Rewrite the data below so that each occurrence of "Viewport" becomes "Window", with nothing else changed.

__Supplied information__:
►
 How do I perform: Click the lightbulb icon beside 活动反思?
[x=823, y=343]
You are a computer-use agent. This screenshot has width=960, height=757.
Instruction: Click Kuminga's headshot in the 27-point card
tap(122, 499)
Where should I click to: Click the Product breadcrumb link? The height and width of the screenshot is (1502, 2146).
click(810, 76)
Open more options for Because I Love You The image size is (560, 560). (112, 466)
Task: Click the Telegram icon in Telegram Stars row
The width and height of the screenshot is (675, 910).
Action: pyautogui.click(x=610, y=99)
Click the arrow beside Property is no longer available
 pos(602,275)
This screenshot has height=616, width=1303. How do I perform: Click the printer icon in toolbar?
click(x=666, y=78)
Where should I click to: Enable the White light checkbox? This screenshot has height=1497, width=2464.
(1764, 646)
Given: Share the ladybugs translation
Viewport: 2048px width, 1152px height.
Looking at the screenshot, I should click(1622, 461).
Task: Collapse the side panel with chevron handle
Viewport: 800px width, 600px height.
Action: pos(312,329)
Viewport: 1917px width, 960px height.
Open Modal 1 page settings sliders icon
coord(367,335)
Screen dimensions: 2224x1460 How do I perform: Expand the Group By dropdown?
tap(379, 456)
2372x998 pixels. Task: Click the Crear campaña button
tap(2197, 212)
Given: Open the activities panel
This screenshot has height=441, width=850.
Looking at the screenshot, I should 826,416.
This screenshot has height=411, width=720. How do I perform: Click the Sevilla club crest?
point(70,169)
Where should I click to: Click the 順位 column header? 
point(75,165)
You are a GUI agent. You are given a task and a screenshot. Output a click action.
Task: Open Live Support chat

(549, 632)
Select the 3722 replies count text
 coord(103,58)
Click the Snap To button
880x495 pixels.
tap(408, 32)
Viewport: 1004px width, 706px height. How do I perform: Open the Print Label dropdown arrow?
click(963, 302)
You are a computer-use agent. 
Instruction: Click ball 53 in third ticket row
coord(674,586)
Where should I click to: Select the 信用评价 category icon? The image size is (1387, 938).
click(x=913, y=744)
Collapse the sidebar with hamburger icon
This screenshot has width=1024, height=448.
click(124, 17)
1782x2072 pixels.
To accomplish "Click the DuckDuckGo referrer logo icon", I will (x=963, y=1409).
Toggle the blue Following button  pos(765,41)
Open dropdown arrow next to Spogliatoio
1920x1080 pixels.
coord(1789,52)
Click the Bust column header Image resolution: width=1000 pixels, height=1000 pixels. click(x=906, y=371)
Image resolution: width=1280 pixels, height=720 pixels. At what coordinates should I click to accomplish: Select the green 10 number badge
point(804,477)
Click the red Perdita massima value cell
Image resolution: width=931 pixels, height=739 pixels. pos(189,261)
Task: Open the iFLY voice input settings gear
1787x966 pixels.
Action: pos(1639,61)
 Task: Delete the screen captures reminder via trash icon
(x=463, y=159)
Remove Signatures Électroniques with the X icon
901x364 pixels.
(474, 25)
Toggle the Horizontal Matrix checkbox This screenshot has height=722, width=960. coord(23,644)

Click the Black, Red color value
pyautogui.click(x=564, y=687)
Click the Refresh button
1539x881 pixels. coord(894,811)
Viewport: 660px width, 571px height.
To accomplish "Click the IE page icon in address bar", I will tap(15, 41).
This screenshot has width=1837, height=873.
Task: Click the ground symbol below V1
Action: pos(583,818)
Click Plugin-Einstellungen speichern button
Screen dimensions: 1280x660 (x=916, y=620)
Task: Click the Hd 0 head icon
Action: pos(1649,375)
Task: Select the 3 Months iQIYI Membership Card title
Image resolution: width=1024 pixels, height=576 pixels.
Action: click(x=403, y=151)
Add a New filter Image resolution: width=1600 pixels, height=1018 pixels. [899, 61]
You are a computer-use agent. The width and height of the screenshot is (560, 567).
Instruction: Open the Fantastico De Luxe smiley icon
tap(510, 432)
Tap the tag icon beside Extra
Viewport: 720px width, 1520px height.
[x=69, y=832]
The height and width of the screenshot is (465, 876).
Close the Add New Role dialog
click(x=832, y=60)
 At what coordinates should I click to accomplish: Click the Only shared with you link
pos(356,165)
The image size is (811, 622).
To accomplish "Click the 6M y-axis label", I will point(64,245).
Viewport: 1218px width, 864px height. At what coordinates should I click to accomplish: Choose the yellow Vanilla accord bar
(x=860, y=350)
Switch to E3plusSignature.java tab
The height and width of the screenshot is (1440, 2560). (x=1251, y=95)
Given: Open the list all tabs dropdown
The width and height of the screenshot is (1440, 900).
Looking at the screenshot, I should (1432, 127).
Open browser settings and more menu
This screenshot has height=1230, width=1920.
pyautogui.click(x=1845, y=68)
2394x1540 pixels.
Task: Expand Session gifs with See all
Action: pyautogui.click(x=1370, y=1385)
◄
__Correct answer__:
 How do I perform: Click the lightbulb icon beside 活动反思?
[x=823, y=343]
You are a computer-use agent. This screenshot has width=960, height=757.
Instruction: Click Kuminga's headshot in the 27-point card
tap(122, 499)
Where should I click to: Click the Product breadcrumb link? The height and width of the screenshot is (1502, 2146).
click(810, 76)
Open more options for Because I Love You The image size is (560, 560). (112, 466)
Task: Click the Telegram icon in Telegram Stars row
The width and height of the screenshot is (675, 910).
Action: pyautogui.click(x=610, y=99)
Click the arrow beside Property is no longer available
 pos(602,275)
This screenshot has height=616, width=1303. How do I perform: Click the printer icon in toolbar?
click(x=666, y=78)
Where should I click to: Enable the White light checkbox? This screenshot has height=1497, width=2464.
(1764, 646)
Given: Share the ladybugs translation
Window: 2048px width, 1152px height.
Looking at the screenshot, I should click(1622, 461).
Task: Collapse the side panel with chevron handle
Window: 800px width, 600px height.
Action: pos(312,329)
Window: 1917px width, 960px height.
Open Modal 1 page settings sliders icon
coord(367,335)
Screen dimensions: 2224x1460 How do I perform: Expand the Group By dropdown?
tap(379, 456)
2372x998 pixels. Task: Click the Crear campaña button
tap(2197, 212)
Given: Open the activities panel
This screenshot has height=441, width=850.
Looking at the screenshot, I should 826,416.
This screenshot has height=411, width=720. How do I perform: Click the Sevilla club crest?
point(70,169)
Where should I click to: Click the 順位 column header? 
point(75,165)
You are a GUI agent. You are given a task and a screenshot. Output a click action.
Task: Open Live Support chat

(549, 632)
Select the 3722 replies count text
 coord(103,58)
Click the Snap To button
880x495 pixels.
tap(408, 32)
Window: 1004px width, 706px height. How do I perform: Open the Print Label dropdown arrow?
click(963, 302)
You are a computer-use agent. 
Instruction: Click ball 53 in third ticket row
coord(674,586)
Where should I click to: Select the 信用评价 category icon? The image size is (1387, 938).
click(x=913, y=744)
Collapse the sidebar with hamburger icon
This screenshot has width=1024, height=448.
click(124, 17)
1782x2072 pixels.
To accomplish "Click the DuckDuckGo referrer logo icon", I will (x=963, y=1409).
Toggle the blue Following button  pos(765,41)
Open dropdown arrow next to Spogliatoio
1920x1080 pixels.
coord(1789,52)
Click the Bust column header Image resolution: width=1000 pixels, height=1000 pixels. click(x=906, y=371)
Image resolution: width=1280 pixels, height=720 pixels. At what coordinates should I click to accomplish: Select the green 10 number badge
point(804,477)
Click the red Perdita massima value cell
Image resolution: width=931 pixels, height=739 pixels. pos(189,261)
Task: Open the iFLY voice input settings gear
1787x966 pixels.
Action: pos(1639,61)
 Task: Delete the screen captures reminder via trash icon
(x=463, y=159)
Remove Signatures Électroniques with the X icon
901x364 pixels.
(474, 25)
Toggle the Horizontal Matrix checkbox This screenshot has height=722, width=960. coord(23,644)

Click the Black, Red color value
pyautogui.click(x=564, y=687)
Click the Refresh button
1539x881 pixels. coord(894,811)
Window: 660px width, 571px height.
To accomplish "Click the IE page icon in address bar", I will tap(15, 41).
This screenshot has width=1837, height=873.
Task: Click the ground symbol below V1
Action: pos(583,818)
Click Plugin-Einstellungen speichern button
Screen dimensions: 1280x660 (x=916, y=620)
Task: Click the Hd 0 head icon
Action: pos(1649,375)
Task: Select the 3 Months iQIYI Membership Card title
Image resolution: width=1024 pixels, height=576 pixels.
Action: click(x=403, y=151)
Add a New filter Image resolution: width=1600 pixels, height=1018 pixels. [899, 61]
You are a computer-use agent. The width and height of the screenshot is (560, 567).
Instruction: Open the Fantastico De Luxe smiley icon
tap(510, 432)
Tap the tag icon beside Extra
Window: 720px width, 1520px height.
[x=69, y=832]
The height and width of the screenshot is (465, 876).
Close the Add New Role dialog
click(x=832, y=60)
 At what coordinates should I click to accomplish: Click the Only shared with you link
pos(356,165)
The image size is (811, 622).
To accomplish "Click the 6M y-axis label", I will point(64,245).
Window: 1218px width, 864px height. At what coordinates should I click to accomplish: Choose the yellow Vanilla accord bar
(x=860, y=350)
Switch to E3plusSignature.java tab
The height and width of the screenshot is (1440, 2560). (x=1251, y=95)
Given: Open the list all tabs dropdown
The width and height of the screenshot is (1440, 900).
Looking at the screenshot, I should (1432, 127).
Open browser settings and more menu
This screenshot has height=1230, width=1920.
pyautogui.click(x=1845, y=68)
2394x1540 pixels.
Task: Expand Session gifs with See all
Action: pyautogui.click(x=1370, y=1385)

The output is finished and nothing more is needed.